Required work:
**A)** What does the forum post on rituals say all rituals require?
**B)** In the forum post on rituals, rewrite everything from "Rituals - Origins" down to "of the Sith.", changing "spellcraft" to "spell casting".
**C)** Do these statements agree with the forum post on rituals? Answer yes or no for each and quote the deciding words. (i) Each area of esoteric practice mentioned can be fully appropriated. (ii) There are no direct alternatives to ritual work. (iii) The writer has spent only a few months exploring rituals.

## begin Supplied text

Rituals - Origins & Inspiration
Apr 8, 2020 2:43:14 GMT -7
Post by Darth Draconis on Apr 8, 2020 2:43:14 GMT -7
Witchcraft, sigil work, spellcraft, rituals, etc.; all of these have the potential to be expanded under the heading of our own ideology, re-imagined and reinvigorated, can become fixtures of it, bodies of work in their own right. With no overt, overly derivative connections to other traditions, groups, or works outside of the Sith.
Each of the areas of esoteric practice mentioned can be fully appropriated.
Consumed. Possessed.
Owned. Digested. Integrated.
Here we’ll begin that process.
Rituals
I’ve spent a good few years exploring the nature of rituals both in the lore our ideology sprang from (that in some respects it originated in) and the nature of rituals in occult works, traditions, and groups in the world we actually occupy. All rituals require an intention. To use a ritual as a means of reaching your objectives, or as a means of bolstering other more mundane or conventional efforts, you must have a specific objective and apply the concept of ritual practice to it. Intention goes beyond the specific goal in mind, too; it also relates to what purpose one has in mind for rituals themselves, what reason one has in resorting to them as opposed to other means of achieving objectives. There are usually more direct alternatives, so why opt for ritual work?

## end Supplied text
## begin Entries shown

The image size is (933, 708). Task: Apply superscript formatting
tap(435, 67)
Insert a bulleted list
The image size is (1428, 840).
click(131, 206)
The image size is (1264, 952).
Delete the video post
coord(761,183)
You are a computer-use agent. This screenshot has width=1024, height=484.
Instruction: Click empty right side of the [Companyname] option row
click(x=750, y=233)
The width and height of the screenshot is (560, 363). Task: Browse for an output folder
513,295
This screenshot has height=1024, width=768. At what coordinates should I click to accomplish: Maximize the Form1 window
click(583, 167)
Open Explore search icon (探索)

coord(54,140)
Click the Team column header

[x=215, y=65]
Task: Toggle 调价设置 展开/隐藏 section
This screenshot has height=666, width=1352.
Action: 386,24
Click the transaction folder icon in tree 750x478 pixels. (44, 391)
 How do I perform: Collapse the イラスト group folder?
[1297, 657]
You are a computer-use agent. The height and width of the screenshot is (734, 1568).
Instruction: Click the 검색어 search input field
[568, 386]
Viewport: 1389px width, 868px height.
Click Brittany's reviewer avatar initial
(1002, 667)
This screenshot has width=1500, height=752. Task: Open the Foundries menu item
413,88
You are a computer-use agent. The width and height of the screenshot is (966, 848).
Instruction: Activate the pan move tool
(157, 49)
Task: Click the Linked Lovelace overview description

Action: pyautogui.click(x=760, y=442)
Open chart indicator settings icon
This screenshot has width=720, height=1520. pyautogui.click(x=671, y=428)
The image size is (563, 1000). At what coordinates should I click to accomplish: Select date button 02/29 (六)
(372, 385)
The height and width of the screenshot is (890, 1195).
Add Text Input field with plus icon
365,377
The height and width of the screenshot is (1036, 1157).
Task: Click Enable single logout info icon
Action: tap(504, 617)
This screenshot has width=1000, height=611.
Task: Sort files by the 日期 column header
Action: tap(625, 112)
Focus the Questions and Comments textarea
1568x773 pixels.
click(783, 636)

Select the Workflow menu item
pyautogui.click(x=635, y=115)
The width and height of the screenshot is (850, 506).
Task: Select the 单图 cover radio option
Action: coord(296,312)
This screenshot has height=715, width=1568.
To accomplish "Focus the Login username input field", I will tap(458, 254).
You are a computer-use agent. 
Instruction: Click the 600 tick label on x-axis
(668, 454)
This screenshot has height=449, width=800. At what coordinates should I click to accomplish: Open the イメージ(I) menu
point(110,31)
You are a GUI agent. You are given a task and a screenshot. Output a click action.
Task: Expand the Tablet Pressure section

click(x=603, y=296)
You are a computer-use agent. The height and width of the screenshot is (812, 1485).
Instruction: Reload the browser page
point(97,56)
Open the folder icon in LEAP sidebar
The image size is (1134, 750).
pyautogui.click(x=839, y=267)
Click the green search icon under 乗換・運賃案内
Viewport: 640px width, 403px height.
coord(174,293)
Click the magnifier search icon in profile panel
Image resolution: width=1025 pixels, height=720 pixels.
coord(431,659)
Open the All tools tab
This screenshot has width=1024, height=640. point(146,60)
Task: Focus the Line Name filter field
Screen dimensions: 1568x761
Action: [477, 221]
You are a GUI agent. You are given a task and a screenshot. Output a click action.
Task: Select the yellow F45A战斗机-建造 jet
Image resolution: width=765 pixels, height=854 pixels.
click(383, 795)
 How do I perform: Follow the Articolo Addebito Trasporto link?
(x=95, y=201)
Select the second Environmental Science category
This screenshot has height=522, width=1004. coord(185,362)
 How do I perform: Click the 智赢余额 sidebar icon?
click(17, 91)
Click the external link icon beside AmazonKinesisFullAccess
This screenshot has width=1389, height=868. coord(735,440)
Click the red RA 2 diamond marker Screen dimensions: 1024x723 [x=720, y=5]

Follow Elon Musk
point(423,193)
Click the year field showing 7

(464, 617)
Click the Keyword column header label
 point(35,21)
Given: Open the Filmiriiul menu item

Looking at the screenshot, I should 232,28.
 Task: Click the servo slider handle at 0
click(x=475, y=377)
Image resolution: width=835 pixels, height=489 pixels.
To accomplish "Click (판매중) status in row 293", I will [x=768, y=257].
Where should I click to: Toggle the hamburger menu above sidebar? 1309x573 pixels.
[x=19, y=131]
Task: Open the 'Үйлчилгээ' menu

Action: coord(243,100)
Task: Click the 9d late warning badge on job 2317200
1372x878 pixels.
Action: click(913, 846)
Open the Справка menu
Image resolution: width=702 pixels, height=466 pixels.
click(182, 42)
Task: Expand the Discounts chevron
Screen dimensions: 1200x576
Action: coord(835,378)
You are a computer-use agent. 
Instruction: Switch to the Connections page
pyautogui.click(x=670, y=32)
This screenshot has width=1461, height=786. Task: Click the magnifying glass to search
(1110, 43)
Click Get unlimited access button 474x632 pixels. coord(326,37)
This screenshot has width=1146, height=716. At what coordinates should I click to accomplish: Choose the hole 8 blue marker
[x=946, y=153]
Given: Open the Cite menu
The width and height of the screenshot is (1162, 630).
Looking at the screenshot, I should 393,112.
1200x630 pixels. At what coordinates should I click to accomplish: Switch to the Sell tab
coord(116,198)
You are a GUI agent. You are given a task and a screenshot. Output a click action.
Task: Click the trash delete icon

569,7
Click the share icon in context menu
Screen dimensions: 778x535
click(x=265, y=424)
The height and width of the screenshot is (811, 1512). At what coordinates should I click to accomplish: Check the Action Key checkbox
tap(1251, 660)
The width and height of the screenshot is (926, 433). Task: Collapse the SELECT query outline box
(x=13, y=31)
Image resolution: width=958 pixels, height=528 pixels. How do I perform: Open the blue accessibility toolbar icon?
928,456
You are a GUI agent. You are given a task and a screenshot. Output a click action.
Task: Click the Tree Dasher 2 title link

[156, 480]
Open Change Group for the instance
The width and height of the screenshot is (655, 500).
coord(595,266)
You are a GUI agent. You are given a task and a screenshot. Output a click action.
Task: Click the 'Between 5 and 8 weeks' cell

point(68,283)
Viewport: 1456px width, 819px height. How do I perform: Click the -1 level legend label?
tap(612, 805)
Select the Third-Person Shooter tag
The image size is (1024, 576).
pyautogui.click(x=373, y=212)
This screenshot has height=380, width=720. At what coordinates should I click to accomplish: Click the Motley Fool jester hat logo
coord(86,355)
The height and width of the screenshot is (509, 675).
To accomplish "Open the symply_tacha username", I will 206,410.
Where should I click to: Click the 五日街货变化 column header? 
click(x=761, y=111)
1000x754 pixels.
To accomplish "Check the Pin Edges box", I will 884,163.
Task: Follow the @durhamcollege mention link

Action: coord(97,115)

## end Entries shown

Responses in order:
**A)** An intention.

**B)**
Rituals - Origins & Inspiration
Apr 8, 2020 2:43:14 GMT -7
Post by Darth Draconis on Apr 8, 2020 2:43:14 GMT -7
Witchcraft, sigil work, spell casting, rituals, etc.; all of these have the potential to be expanded under the heading of our own ideology, re-imagined and reinvigorated, can become fixtures of it, bodies of work in their own right. With no overt, overly derivative connections to other traditions, groups, or works outside of the Sith.

**C)**
(i) Yes: "Each of the areas of esoteric practice mentioned can be fully appropriated."
(ii) No: "There are usually more direct alternatives"
(iii) No: "I’ve spent a good few years exploring the nature of rituals"